[[ SOURCE INFORMATION, beginning ]]

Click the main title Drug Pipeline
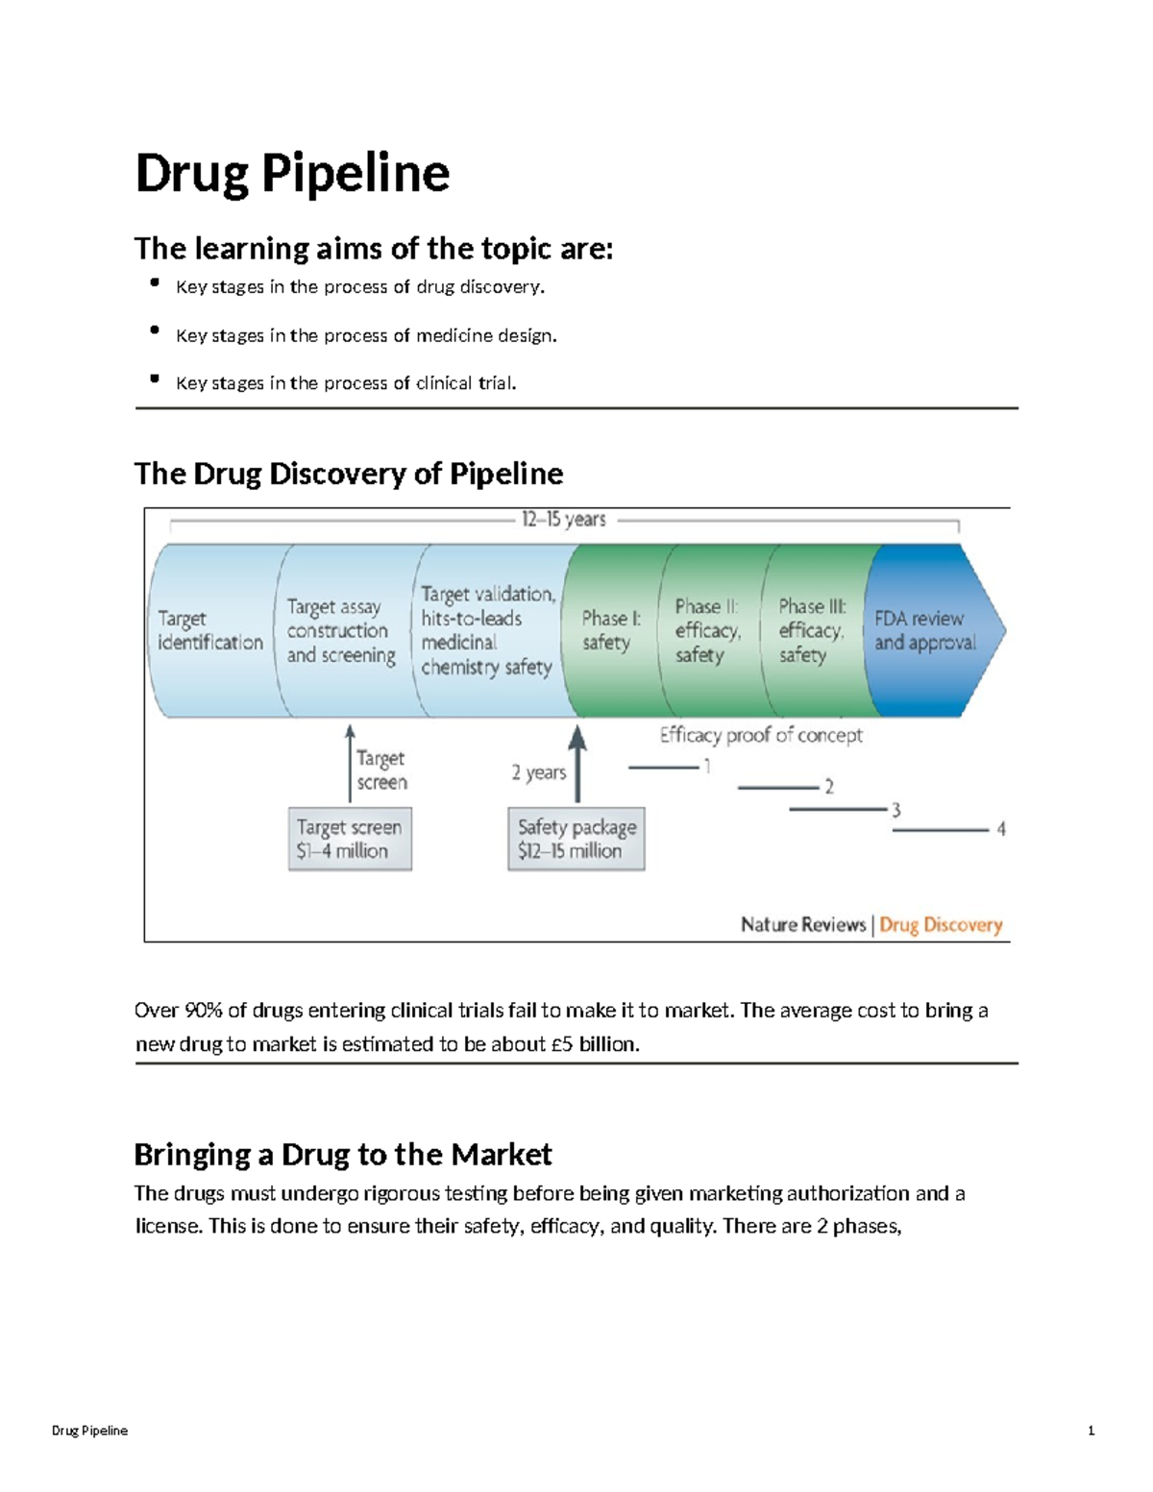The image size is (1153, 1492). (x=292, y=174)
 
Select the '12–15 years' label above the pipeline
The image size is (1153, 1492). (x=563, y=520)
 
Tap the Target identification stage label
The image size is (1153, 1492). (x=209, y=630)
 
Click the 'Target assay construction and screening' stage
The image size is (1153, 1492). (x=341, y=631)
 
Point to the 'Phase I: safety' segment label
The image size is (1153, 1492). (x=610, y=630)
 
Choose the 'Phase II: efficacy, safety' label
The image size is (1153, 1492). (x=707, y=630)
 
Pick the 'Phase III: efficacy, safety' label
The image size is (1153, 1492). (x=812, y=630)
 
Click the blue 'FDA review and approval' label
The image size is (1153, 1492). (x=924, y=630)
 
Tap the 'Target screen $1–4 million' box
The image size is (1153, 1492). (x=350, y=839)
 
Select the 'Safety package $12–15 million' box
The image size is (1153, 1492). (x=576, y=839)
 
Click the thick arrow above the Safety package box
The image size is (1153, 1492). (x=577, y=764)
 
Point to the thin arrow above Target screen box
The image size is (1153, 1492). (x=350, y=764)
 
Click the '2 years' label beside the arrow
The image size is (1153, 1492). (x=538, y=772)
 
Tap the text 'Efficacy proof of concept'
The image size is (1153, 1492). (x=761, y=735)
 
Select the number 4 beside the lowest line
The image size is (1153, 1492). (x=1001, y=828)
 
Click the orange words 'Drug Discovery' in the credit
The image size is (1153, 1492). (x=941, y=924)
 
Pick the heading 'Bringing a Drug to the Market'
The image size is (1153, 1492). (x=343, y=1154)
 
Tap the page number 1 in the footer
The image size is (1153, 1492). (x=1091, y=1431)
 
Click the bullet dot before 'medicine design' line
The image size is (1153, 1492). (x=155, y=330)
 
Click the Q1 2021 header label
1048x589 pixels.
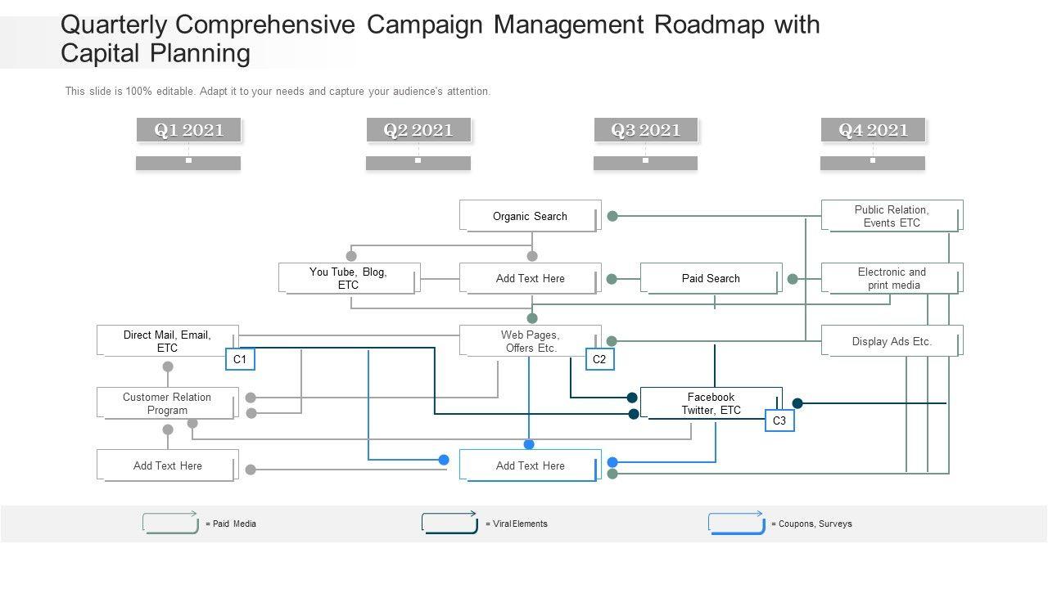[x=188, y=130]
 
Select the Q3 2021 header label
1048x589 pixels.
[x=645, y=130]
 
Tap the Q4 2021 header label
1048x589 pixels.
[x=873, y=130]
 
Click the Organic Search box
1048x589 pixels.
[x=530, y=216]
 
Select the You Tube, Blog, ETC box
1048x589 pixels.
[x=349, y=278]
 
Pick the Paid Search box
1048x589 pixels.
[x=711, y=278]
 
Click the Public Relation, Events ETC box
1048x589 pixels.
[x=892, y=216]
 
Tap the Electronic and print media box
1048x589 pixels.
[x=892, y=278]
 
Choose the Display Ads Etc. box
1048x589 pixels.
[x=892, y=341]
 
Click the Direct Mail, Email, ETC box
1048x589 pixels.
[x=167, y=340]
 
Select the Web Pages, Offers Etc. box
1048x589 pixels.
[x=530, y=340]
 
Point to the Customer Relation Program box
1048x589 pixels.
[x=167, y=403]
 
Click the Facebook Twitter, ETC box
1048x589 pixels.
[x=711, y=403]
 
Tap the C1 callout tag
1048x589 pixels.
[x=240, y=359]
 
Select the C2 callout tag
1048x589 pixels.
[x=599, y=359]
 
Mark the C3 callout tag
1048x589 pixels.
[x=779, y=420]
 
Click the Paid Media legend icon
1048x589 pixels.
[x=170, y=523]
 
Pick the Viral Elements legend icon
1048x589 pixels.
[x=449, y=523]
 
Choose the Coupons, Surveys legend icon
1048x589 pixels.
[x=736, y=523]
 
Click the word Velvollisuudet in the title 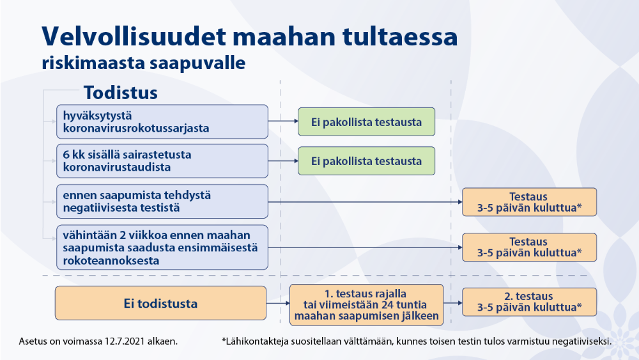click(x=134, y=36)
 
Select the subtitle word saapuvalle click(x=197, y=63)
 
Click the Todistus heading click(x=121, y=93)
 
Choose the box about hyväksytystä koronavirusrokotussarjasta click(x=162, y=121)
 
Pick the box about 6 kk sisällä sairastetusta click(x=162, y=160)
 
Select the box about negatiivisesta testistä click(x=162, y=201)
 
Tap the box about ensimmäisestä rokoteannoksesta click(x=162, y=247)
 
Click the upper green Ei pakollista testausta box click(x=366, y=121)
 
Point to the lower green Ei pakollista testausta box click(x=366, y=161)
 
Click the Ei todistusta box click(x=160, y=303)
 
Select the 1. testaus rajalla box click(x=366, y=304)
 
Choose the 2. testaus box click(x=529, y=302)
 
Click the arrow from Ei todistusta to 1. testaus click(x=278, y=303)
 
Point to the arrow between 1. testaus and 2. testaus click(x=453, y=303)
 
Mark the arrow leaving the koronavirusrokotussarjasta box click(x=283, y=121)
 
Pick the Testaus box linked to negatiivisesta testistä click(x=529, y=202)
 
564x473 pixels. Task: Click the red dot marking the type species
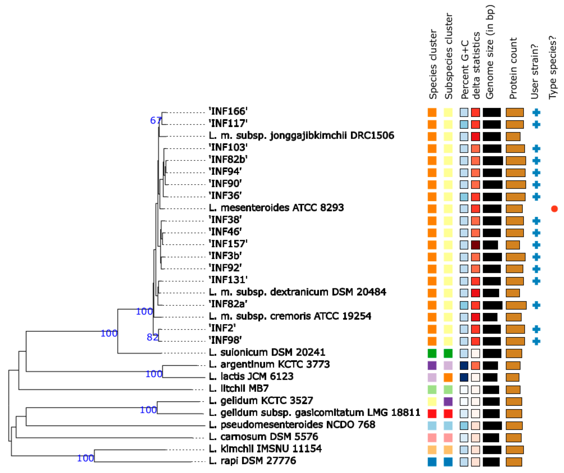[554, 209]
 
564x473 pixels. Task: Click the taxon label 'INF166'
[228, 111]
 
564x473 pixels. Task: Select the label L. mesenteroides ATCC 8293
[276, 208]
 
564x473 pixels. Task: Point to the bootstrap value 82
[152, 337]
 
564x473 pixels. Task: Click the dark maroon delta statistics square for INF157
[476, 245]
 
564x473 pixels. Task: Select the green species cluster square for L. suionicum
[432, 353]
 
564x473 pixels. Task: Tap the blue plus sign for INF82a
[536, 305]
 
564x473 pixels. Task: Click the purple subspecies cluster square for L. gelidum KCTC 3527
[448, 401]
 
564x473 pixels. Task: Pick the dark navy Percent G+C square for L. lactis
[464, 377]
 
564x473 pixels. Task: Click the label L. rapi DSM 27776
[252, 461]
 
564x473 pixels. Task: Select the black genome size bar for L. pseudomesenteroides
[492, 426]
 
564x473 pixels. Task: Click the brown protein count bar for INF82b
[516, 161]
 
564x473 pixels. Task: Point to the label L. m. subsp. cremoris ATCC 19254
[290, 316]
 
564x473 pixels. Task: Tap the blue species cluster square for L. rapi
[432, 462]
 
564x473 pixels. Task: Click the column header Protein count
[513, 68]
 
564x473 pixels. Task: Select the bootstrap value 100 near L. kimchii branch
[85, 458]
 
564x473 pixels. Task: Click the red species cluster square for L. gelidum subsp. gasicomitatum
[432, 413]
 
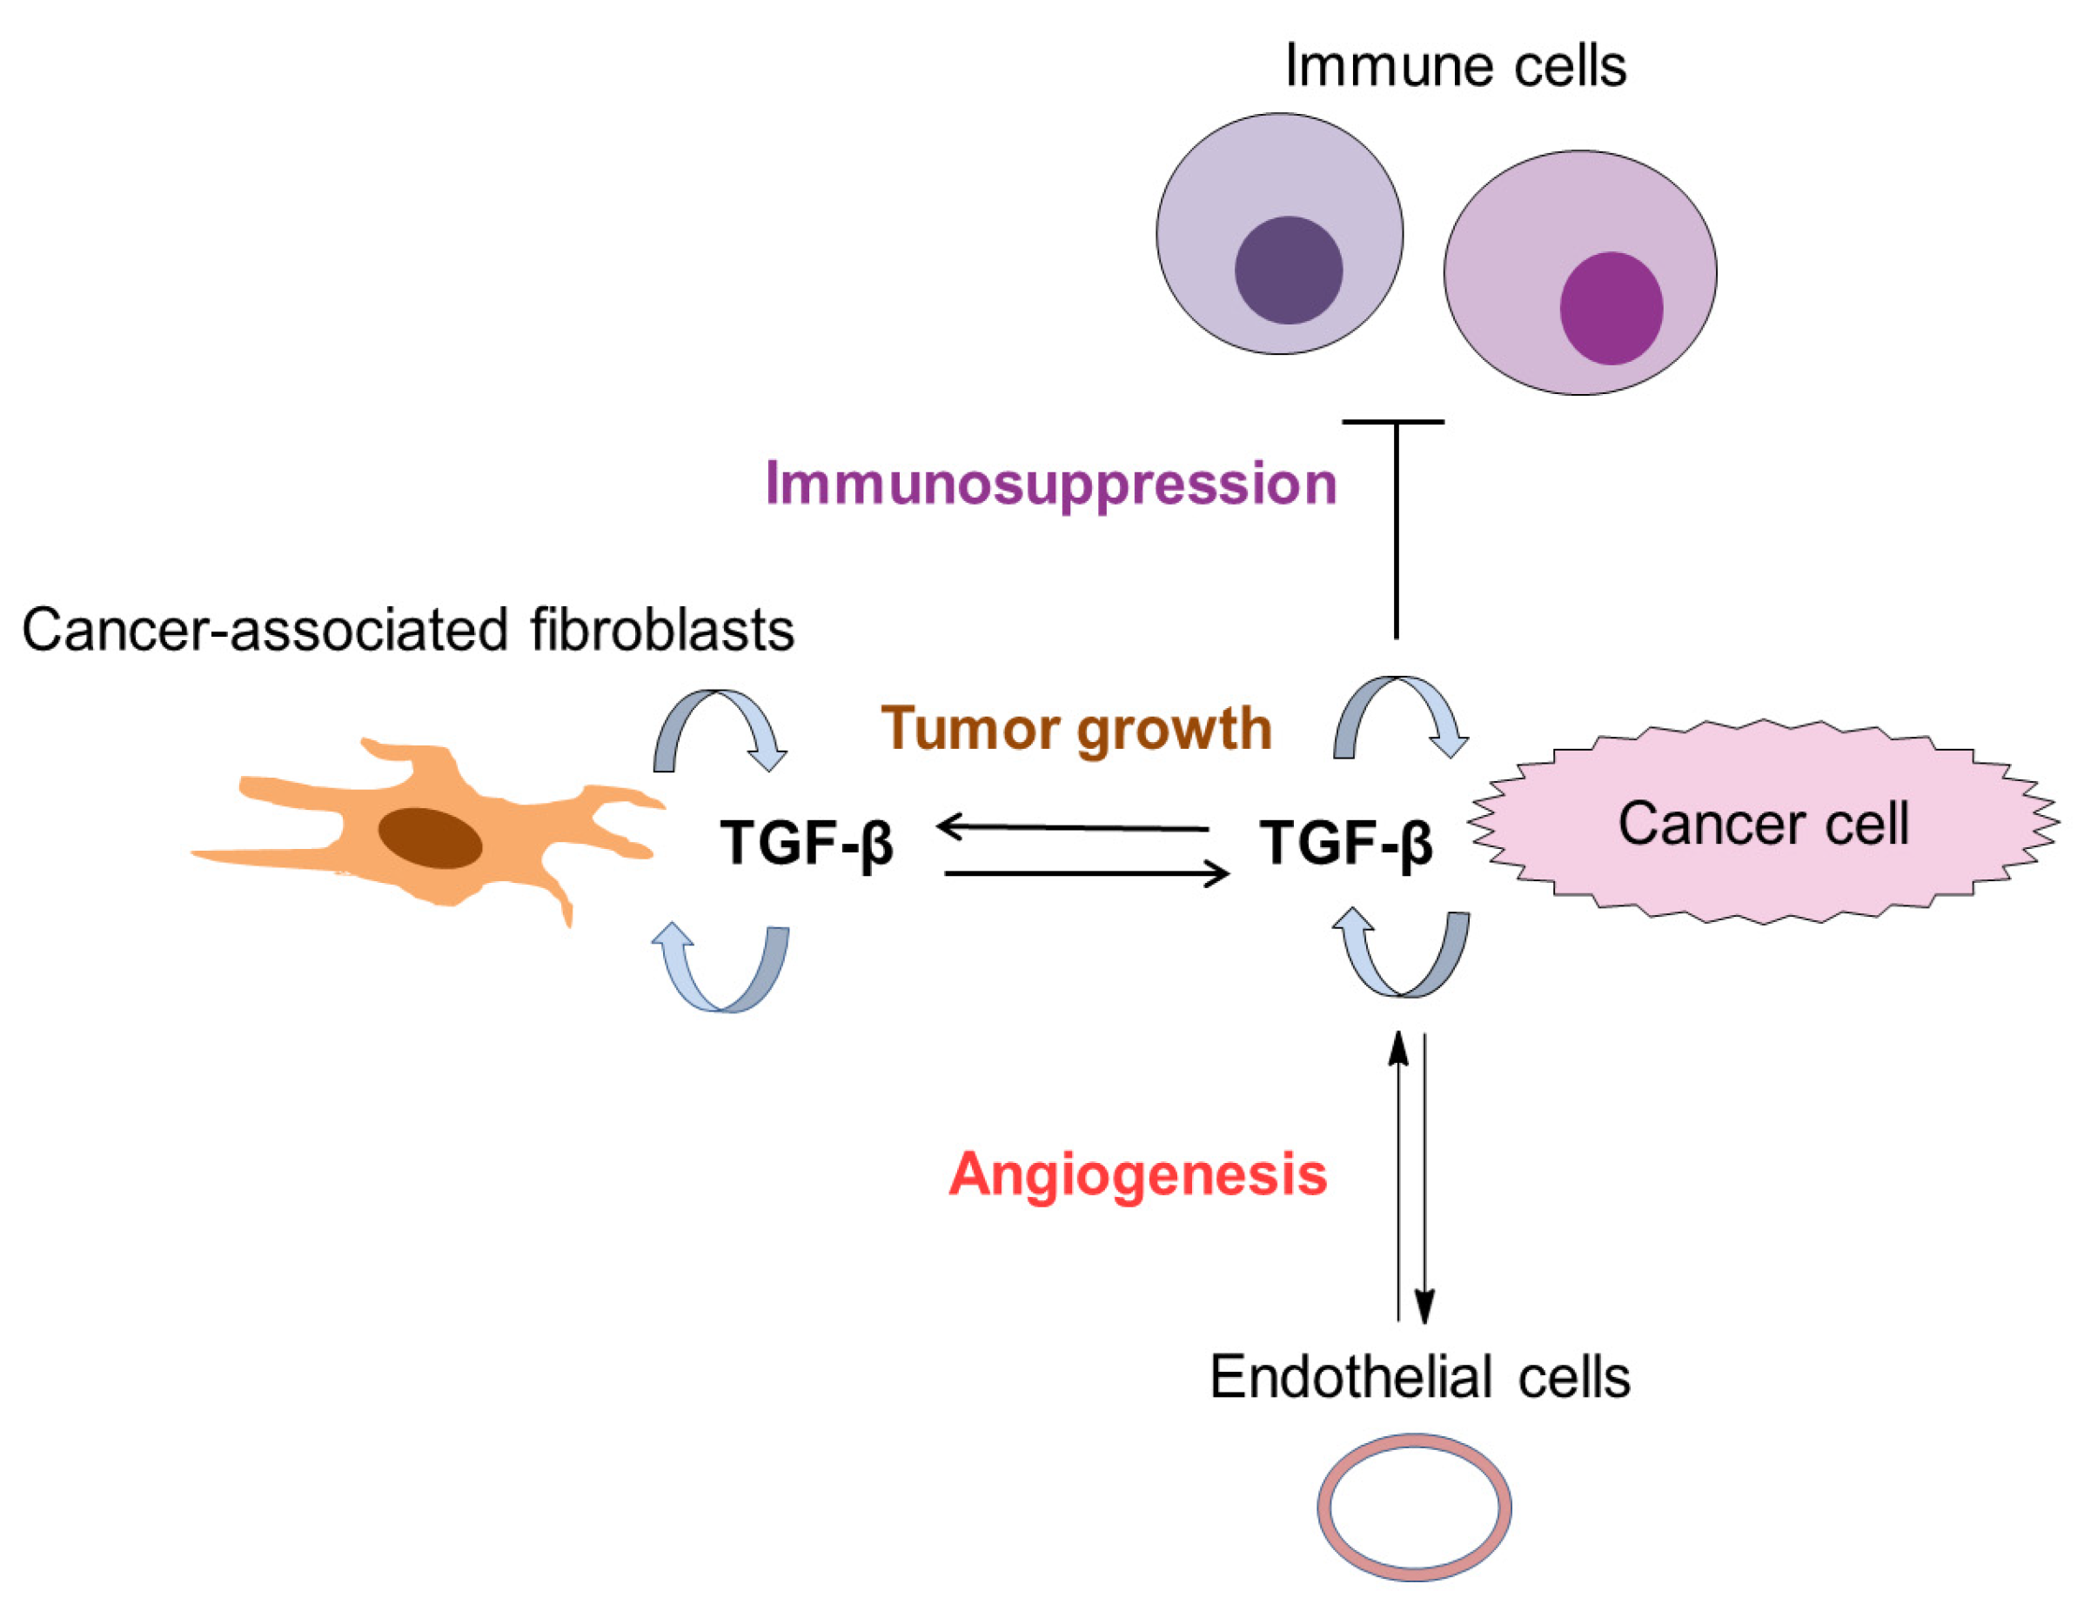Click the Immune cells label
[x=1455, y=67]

[[ SOURCE INFORMATION, end ]]

TASK INSTRUCTIONS —
Where does the word "todistusta" occur in the data? Copy every line that has it.

ANSWER SPACE —
Click the Ei todistusta box click(x=160, y=303)
Click the arrow from Ei todistusta to 1. testaus click(x=278, y=303)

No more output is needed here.